ECLI:NL:CRVB:2005:AT7865
Centrale Raad van Beroep
- Eerste aanleg - enkelvoudig
- G.L.M.J. Stevens
- Rechtspraak.nl
Toekenning van voorzieningen op basis van de Wet uitkeringen vervolgingsslachtoffers 1940-1945 en causaliteit van dwarslaesie
In deze zaak, behandeld door de Centrale Raad van Beroep op 16 juni 2005, gaat het om een beroep van eiser, een vervolgde en uitkeringsgerechtigde, tegen een besluit van de Raadskamer WUV van de Pensioen- en Uitkeringsraad. Eiser had een vervolgaanvraag ingediend voor de toekenning van bijzondere voorzieningen in verband met een dwarslaesie, die hij in augustus 2003 had ingediend. De verweerster had deze aanvraag geweigerd, met als argument dat de dwarslaesie was ontstaan door een bloeding als gevolg van een aangeboren misvorming van het vaatstelsel, en niet door een verwonding gerelateerd aan de vervolging die eiser had ondergaan.

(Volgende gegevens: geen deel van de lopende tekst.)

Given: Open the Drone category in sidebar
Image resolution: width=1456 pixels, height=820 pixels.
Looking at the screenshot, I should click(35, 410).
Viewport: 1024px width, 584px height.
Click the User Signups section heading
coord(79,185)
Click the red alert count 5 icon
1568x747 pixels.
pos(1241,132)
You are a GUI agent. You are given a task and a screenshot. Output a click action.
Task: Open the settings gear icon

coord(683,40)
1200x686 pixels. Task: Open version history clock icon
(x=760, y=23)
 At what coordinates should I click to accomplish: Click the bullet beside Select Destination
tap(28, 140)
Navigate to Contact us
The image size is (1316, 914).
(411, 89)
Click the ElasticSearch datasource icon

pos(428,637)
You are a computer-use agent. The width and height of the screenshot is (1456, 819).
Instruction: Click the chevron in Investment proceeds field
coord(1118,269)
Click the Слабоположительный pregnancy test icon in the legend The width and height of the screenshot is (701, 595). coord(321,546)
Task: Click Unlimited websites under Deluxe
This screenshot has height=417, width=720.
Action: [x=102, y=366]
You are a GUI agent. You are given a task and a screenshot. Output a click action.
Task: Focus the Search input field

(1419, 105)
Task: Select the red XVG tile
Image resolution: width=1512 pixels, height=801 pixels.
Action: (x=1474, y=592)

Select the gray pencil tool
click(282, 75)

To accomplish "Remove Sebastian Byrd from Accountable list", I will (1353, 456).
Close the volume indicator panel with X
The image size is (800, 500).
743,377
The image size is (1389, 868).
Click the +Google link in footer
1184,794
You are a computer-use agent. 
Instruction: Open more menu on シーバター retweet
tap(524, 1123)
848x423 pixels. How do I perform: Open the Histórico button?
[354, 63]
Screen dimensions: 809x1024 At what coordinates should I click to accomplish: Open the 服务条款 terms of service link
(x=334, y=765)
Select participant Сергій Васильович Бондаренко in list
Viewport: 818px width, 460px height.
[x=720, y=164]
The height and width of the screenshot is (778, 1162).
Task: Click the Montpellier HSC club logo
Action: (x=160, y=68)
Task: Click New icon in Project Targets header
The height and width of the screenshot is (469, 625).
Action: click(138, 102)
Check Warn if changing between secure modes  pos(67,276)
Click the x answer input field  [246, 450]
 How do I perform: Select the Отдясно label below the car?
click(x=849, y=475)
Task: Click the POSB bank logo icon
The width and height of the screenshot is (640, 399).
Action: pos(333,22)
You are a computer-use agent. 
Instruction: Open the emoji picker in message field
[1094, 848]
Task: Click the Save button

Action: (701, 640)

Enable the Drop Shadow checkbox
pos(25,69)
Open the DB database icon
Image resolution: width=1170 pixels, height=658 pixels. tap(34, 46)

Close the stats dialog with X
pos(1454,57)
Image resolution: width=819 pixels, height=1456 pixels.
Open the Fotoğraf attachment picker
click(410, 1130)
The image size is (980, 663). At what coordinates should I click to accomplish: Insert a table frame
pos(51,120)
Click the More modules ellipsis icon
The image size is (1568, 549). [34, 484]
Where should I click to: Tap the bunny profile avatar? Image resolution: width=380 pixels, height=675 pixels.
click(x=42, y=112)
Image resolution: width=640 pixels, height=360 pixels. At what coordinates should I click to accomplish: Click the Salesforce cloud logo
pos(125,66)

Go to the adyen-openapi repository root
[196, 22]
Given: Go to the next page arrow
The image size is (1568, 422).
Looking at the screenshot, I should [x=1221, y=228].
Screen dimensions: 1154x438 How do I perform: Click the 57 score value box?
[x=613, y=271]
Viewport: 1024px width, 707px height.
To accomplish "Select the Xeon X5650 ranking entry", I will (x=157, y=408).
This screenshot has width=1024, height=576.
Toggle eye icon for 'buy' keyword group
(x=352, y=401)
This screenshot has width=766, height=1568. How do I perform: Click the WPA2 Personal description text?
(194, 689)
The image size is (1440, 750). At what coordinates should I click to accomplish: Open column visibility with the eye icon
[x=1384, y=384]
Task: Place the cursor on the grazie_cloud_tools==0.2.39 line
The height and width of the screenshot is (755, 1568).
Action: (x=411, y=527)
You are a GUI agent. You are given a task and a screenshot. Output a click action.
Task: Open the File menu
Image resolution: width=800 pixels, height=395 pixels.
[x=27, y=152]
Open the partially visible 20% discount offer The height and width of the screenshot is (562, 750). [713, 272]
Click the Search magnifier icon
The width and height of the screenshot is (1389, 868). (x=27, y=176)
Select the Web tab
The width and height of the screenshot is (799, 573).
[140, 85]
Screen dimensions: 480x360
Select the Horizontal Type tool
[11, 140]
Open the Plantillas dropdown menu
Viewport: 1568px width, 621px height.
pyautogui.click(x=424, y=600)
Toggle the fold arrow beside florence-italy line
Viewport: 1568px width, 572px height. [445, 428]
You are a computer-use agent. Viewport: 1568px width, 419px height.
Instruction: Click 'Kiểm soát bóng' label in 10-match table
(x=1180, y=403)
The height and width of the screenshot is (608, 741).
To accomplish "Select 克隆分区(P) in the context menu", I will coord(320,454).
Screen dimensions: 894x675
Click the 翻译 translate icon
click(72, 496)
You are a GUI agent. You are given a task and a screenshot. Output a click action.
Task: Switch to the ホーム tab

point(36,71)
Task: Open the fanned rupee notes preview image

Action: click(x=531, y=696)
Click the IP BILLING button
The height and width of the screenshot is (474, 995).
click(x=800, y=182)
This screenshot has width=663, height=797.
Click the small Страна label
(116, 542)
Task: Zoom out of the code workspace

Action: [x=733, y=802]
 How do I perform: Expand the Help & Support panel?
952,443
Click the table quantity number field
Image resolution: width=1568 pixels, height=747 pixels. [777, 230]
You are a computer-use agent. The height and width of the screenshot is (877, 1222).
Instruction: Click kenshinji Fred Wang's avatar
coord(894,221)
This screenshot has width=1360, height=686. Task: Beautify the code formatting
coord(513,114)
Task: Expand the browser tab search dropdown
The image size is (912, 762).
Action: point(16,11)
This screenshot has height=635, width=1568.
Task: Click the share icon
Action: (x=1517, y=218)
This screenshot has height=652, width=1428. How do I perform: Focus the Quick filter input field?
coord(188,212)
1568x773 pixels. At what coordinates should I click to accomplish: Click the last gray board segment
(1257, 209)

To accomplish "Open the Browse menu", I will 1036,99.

Eiser betwistte de opvatting van verweerster over de causaliteit van de dwarslaesie en voerde aan dat er een verband was met de door hem ondergane vervolging. De Raad overwoog dat de medische adviezen van de geneeskundig adviseurs van de Pensioen- en Uitkeringsraad, die de afwijzing van de aanvraag ondersteunden, goed onderbouwd waren. De Raad concludeerde dat er geen medische gegevens waren die de stelling van eiser konden onderbouwen dat de dwarslaesie in verband stond met de vervolging.
De Centrale Raad van Beroep verklaarde het beroep ongegrond, omdat het bestreden besluit van verweerster in rechte standhield. De Raad oordeelde dat er geen termen aanwezig waren voor een vergoeding van proceskosten, en dat de beslissing van verweerster goed gemotiveerd was op basis van de beschikbare medische informatie. De zaak benadrukt het belang van de causaliteit in het bestuursrecht, vooral in zaken die verband houden met de Wet uitkeringen vervolgingsslachtoffers 1940-1945.